> **Problem to solve**
Quote exactly the lines spanning from the top of the data below to the line that contains "Click the search response magnifier icon", including both.

> **Exercise inputs**
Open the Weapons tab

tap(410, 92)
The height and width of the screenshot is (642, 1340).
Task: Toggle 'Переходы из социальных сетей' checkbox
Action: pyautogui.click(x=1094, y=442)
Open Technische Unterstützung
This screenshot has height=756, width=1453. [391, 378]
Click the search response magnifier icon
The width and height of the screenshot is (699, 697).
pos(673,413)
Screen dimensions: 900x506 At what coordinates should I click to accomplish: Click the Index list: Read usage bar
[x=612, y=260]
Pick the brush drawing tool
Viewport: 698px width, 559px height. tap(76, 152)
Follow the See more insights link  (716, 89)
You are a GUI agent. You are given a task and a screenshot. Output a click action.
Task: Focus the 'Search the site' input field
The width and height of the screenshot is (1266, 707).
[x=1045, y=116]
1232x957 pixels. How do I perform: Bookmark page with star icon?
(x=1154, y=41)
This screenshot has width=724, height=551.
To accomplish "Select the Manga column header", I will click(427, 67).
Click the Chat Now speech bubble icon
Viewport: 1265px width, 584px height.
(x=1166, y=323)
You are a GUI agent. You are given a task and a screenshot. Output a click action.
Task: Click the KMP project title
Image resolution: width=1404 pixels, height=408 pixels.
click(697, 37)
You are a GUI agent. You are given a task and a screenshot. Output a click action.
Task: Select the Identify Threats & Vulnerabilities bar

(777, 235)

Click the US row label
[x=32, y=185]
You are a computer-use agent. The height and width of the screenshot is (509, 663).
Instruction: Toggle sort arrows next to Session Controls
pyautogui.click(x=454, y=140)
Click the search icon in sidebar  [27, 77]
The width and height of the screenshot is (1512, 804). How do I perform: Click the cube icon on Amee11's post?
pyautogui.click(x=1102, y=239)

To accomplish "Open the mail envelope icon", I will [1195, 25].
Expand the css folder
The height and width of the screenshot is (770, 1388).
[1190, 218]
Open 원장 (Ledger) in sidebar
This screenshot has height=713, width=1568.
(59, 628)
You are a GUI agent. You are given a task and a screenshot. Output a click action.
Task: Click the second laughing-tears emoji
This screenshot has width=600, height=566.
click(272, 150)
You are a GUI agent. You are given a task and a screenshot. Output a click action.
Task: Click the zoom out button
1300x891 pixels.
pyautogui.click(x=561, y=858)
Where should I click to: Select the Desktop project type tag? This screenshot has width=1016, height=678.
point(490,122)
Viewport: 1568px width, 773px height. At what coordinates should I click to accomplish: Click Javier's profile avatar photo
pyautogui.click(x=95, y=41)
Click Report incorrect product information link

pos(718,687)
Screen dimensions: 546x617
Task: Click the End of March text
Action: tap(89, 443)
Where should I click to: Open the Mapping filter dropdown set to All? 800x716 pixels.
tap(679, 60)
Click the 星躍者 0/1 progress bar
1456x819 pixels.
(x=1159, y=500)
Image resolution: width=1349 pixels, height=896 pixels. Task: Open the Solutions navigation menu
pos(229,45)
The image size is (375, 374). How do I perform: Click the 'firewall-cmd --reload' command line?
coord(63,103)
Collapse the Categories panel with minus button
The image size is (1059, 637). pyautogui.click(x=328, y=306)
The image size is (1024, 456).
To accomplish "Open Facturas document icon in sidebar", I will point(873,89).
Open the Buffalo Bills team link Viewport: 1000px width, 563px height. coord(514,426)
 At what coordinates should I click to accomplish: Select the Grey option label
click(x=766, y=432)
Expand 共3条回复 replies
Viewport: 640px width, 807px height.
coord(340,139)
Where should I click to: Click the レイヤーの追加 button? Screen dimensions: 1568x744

> **Answer below**
Open the Weapons tab

tap(410, 92)
The height and width of the screenshot is (642, 1340).
Task: Toggle 'Переходы из социальных сетей' checkbox
Action: pyautogui.click(x=1094, y=442)
Open Technische Unterstützung
This screenshot has height=756, width=1453. [391, 378]
Click the search response magnifier icon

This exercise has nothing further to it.